番組ジャンル別のビンジ・ウォッチング

 連続ドラマ番組などを一気に視聴する行為“ビンジ・ウォッチング”の詳細がこのほど明らかになった。動画配信サービス最大手米ネットフリックスが全世界の会員を対象に昨年10月から今年5月にわたり100以上の連続ドラマシリーズ(世界中で視聴できる番組)の視聴状況を調べたところ、ビンジ・ウォッチングされやすい番組の筆頭にホラーやスリラー番組が挙げられたことが明らかになった。

 ビンジ・ウォッチングの速度も、ホラーやスリラー、さらにはサイファイ番組においてはシリーズすべてを視聴するのに平均4日間と他ジャンル番組に比べ速いことが分かった。また、これらの視聴者がビンジ・ウォッチングに費やす時間は一日平均2時間半に上るという。

 

 ホラーやスリラー番組などに次いでビンジ・ウォッチングされやすい番組にランクされたのがコメディー、犯罪捜査、スーパーヒーローを扱った番組。これらの番組は平均5日間ですべてのシリーズを見終える人が多いという。同ビンジ・ウォッチャーの視聴時間は2時間10分。

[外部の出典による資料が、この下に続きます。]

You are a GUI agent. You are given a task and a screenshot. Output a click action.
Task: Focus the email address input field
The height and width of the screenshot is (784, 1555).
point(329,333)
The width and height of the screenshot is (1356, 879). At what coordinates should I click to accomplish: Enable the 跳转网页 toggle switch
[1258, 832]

 一方、一番のろいビンジ・ウォッチングは政治ドラマや歴史ドラマなどに偏っている。全シリーズを見終えるのに平均6日間。一日当たりの視聴時間は1時間45分となっている。いずれにしても、ネットフリックスの会員は番組を一気に視聴するメンバーが圧倒的に多いことが浮き彫りになっている。

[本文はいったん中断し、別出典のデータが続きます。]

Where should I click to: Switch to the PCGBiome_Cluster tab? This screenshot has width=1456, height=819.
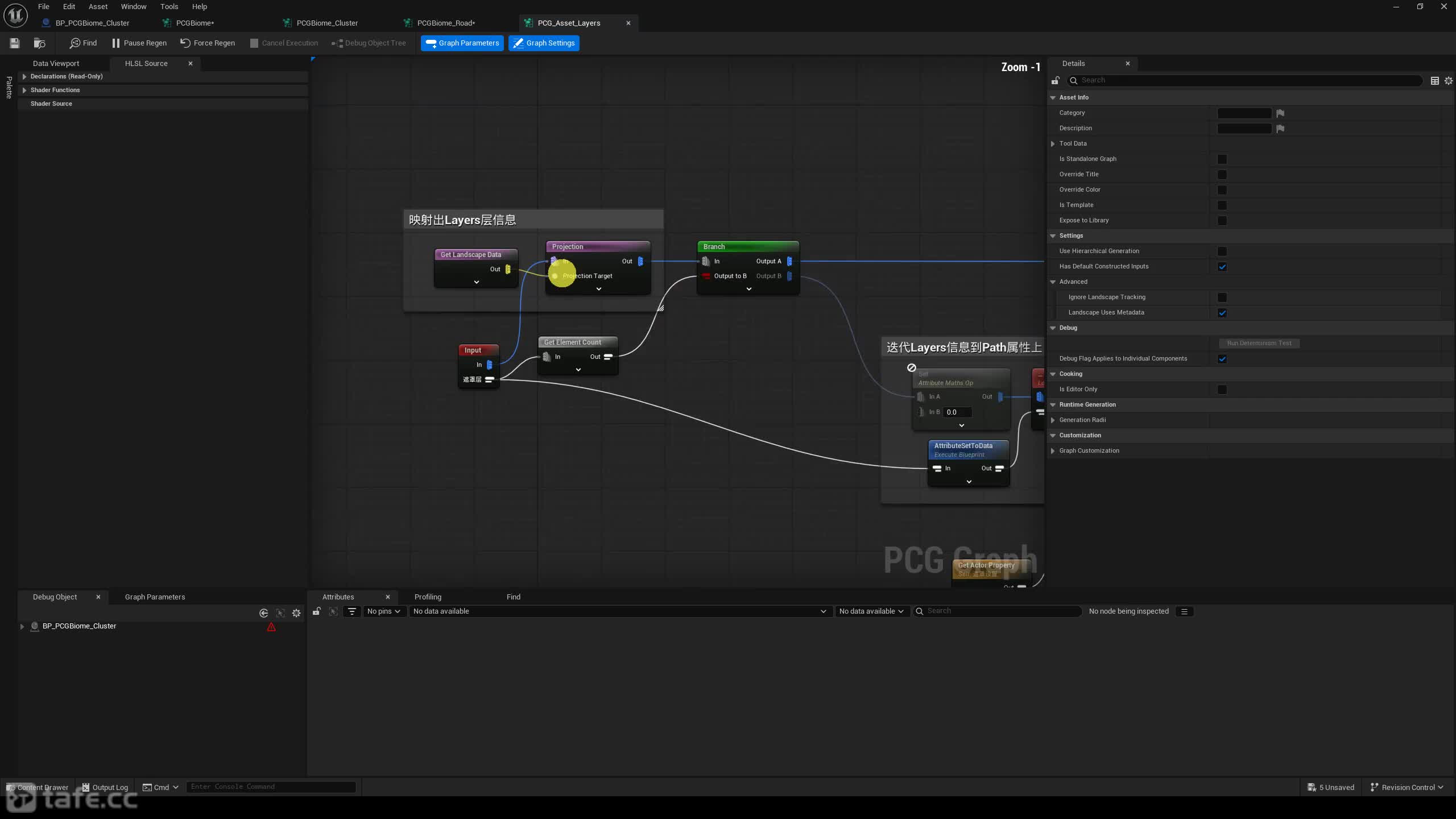[327, 23]
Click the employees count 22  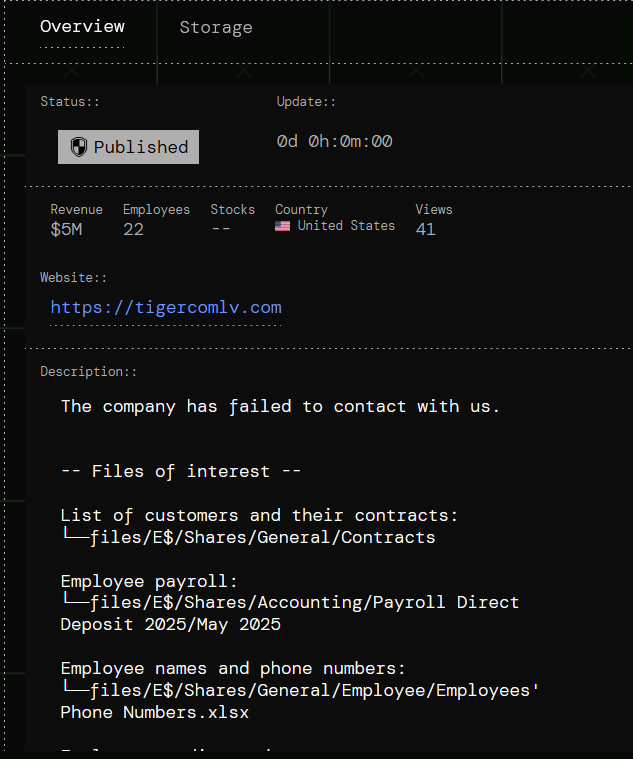[x=133, y=230]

 いずれにしても、米国はもとより世界でも圧倒的な存在感を示すまでに成長したネットフリックスの視聴習慣とあって、他動画配信サービス関係者らにとっても大いに参考になるデータといえそうだ。

 ところで、今年13月期に世界における会員数が8000万突破、2015年来の株価は134%増と、飛ぶ鳥を落とす勢いのネットフリックスについては、米テレビ界や映画界から複雑な思いが寄せられているようだ。「コンテンツを大量に買ってくれる大事なお客様」(味方)であるともに、「視聴者や観客を奪ってしまう」敵でもある、というわけだ。

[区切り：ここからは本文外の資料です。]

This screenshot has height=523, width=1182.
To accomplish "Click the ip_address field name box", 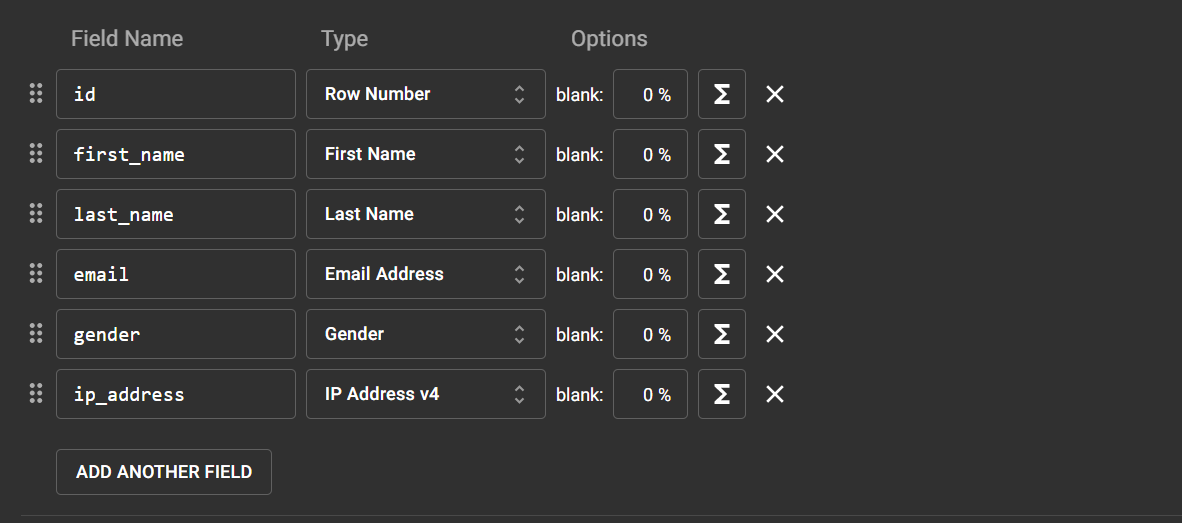I will 176,394.
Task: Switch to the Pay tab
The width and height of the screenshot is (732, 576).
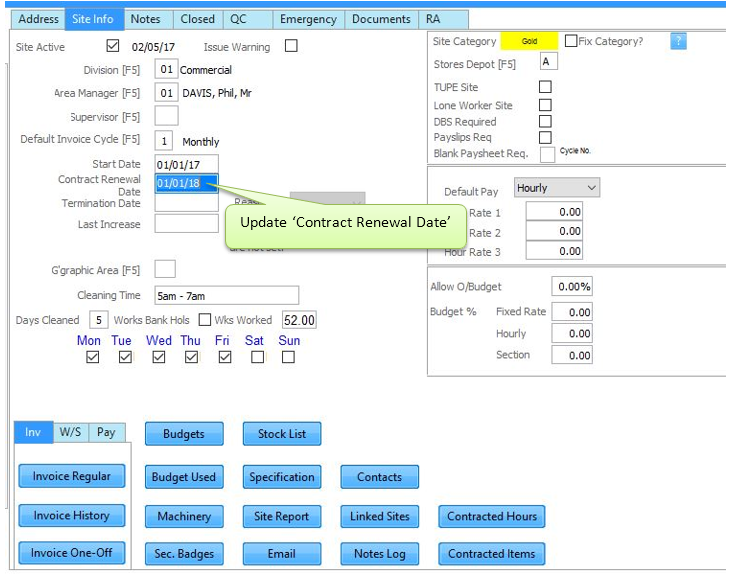Action: (106, 432)
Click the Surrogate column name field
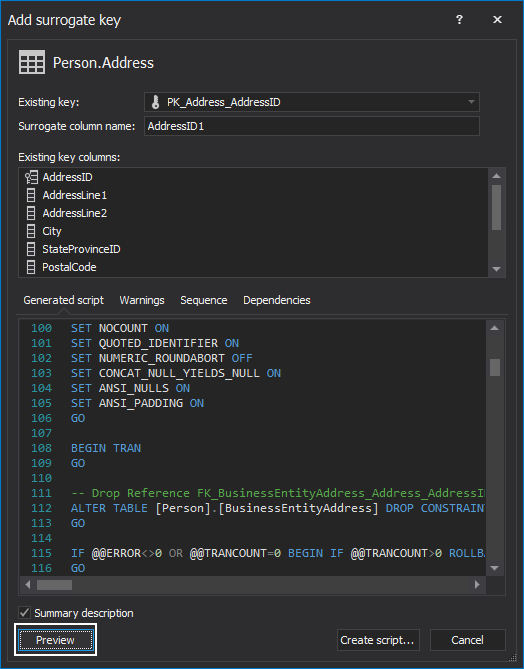Image resolution: width=524 pixels, height=669 pixels. tap(311, 126)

 映画界からは、これまで映画館で封切られるはずの大型予算映画が、少しづつネットフリックスに奪われ始めている、などの懸念が寄せられている。

 米調査会社モフェット・ネイサンソンによれば、ネットフリックス人気のために放送される番組の視聴時間は昨年3%減。米番組視聴全体の6%を占めるまでに至っているが、20年までに14%にまで拡大するという。